Un caso ocurrido en Barranquilla volvió a poner sobre la mesa el debate sobre la relación entre videojuegos, comportamiento y salud emocional. Las autoridades investigan un hecho registrado en el barrio San Roque, donde un niño de 11 años atacó con un arma cortopunzante a un adolescente de 16 años después de una discusión originada durante una sesión de videojuegos. La víctima sufrió heridas en el pecho y uno de sus antebrazos y tuvo que recibir atención médica especializada. La Policía de Infancia y Adolescencia asumió la investigación del caso.
Según los reportes conocidos, ambos menores acostumbraban reunirse con frecuencia en una vivienda del sector para compartir y jugar videojuegos junto a otros jóvenes. Durante una partida, una discusión escaló rápidamente cuando uno de los participantes reaccionó de forma violenta tras una derrota. El incidente terminó con el traslado de la víctima a un centro asistencial y la intervención de las autoridades competentes.
Aunque la noticia ha generado titulares que relacionan directamente el ataque con los videojuegos, especialistas en infancia, educación y salud mental suelen advertir que este tipo de situaciones son mucho más complejas. Los videojuegos pueden actuar como un detonante circunstancial dentro de un conflicto, pero no explican por sí solos conductas violentas de esta magnitud. Factores familiares, sociales, emocionales y educativos suelen desempeñar un papel mucho más relevante.
Diversos organismos internacionales han señalado que el riesgo no reside necesariamente en jugar videojuegos, sino en las condiciones en las que se desarrollan estas actividades.
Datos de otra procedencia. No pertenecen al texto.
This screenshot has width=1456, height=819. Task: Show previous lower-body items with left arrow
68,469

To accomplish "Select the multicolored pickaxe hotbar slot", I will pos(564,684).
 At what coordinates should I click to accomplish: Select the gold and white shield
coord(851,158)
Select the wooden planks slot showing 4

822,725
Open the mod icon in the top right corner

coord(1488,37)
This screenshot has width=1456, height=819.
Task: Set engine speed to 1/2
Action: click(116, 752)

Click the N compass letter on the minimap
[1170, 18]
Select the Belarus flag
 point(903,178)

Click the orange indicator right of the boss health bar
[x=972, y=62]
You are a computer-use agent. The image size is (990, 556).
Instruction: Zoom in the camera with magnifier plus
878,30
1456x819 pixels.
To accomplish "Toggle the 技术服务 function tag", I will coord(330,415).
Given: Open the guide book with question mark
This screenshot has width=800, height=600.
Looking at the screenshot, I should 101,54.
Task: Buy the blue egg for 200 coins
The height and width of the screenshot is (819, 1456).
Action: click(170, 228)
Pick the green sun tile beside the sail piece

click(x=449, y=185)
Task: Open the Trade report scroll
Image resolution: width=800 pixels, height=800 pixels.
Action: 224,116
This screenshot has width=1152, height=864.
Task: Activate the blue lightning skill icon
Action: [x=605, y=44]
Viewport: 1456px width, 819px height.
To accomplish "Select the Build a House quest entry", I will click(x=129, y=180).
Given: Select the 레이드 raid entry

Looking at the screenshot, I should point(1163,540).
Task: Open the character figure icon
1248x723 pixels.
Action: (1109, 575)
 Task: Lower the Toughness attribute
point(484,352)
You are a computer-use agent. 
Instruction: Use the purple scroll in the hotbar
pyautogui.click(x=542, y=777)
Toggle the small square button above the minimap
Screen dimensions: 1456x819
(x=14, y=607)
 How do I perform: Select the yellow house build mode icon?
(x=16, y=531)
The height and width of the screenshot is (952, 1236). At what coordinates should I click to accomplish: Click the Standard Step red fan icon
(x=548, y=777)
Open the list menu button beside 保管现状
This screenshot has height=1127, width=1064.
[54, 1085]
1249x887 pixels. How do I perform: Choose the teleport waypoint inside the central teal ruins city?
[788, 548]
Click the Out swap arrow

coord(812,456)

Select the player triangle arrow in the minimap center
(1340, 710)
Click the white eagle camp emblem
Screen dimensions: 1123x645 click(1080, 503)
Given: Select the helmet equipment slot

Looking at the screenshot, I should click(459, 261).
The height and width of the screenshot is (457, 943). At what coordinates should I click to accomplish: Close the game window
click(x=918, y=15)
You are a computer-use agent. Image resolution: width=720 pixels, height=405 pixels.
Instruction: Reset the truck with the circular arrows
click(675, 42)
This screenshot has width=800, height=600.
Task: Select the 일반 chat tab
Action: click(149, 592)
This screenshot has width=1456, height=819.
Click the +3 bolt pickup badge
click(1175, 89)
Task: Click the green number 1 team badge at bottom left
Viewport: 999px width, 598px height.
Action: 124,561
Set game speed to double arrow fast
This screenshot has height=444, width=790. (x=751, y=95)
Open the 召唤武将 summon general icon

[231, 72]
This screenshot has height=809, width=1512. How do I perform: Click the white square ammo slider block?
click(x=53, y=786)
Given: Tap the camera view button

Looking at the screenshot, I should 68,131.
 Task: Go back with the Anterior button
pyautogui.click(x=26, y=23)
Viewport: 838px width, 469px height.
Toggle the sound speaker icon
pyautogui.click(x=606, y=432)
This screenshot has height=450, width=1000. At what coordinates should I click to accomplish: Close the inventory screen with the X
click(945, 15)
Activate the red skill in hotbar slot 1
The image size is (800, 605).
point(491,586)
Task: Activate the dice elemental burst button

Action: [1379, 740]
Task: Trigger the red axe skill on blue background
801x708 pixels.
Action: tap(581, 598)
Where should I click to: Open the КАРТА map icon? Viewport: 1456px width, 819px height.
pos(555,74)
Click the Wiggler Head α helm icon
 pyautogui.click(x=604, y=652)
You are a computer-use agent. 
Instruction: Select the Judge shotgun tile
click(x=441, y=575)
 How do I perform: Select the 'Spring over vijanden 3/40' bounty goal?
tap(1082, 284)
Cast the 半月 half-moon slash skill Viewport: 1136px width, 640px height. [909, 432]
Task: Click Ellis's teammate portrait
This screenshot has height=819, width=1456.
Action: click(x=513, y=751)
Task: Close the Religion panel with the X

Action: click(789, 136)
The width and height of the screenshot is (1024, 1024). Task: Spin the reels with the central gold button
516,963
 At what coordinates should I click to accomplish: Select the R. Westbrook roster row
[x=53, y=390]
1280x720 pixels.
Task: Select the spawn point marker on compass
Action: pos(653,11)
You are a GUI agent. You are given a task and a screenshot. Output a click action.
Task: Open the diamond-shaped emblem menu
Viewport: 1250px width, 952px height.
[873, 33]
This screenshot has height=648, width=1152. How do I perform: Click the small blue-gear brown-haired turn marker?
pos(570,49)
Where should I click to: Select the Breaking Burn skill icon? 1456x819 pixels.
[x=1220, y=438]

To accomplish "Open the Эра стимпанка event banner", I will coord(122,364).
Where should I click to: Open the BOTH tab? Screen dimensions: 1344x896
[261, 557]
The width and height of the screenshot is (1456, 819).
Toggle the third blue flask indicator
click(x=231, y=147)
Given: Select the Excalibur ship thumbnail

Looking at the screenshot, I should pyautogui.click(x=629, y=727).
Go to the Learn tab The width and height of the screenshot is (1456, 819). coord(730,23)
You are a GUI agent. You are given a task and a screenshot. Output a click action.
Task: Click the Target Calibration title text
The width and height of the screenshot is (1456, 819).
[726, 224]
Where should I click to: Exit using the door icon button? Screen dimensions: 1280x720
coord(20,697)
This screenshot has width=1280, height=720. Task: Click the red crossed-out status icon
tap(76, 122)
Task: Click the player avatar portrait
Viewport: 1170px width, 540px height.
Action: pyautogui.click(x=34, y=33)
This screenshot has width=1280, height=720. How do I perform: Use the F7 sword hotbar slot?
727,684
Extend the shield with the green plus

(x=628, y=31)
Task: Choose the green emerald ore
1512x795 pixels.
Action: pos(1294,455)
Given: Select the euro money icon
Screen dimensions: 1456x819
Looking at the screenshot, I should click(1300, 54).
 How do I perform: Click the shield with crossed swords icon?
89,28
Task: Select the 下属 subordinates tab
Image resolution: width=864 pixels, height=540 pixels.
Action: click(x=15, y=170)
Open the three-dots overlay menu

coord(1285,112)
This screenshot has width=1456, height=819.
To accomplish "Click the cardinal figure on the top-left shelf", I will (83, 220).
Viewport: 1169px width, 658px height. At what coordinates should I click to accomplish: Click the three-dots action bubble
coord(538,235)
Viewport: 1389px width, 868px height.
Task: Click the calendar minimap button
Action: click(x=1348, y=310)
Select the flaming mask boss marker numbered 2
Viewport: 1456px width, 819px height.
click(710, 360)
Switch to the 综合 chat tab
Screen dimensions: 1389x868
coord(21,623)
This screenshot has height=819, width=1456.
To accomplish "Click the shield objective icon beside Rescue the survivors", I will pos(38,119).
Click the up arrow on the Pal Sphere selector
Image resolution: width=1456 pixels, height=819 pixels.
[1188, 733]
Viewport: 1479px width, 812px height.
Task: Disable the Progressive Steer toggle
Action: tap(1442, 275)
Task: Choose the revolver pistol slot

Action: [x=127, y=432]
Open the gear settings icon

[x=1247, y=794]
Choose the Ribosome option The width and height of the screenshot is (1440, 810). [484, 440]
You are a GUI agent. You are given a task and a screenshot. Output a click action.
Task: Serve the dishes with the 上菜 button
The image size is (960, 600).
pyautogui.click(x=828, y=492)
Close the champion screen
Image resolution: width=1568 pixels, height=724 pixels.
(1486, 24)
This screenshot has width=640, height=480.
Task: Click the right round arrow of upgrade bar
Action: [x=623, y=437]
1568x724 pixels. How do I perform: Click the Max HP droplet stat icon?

Aspectos como la supervisión de adultos, la educación emocional, la gestión de conflictos y el acompañamiento durante el uso de plataformas digitales influyen significativamente en la forma en que niños y adolescentes enfrentan situaciones competitivas.
Para la industria de los videojuegos, este tipo de casos representan un desafío de comunicación constante. Existe el riesgo de simplificar hechos complejos atribuyendo la responsabilidad a los videojuegos sin considerar factores estructurales más amplios. La evidencia científica disponible no ha demostrado una relación causal directa entre jugar videojuegos y cometer actos violentos.
El caso de Barranquilla deja una reflexión que trasciende a los videojuegos. En una sociedad cada vez más digital, la educación emocional, la capacidad para manejar la frustración y la construcción de entornos seguros para niños y adolescentes se convierten en elementos fundamentales.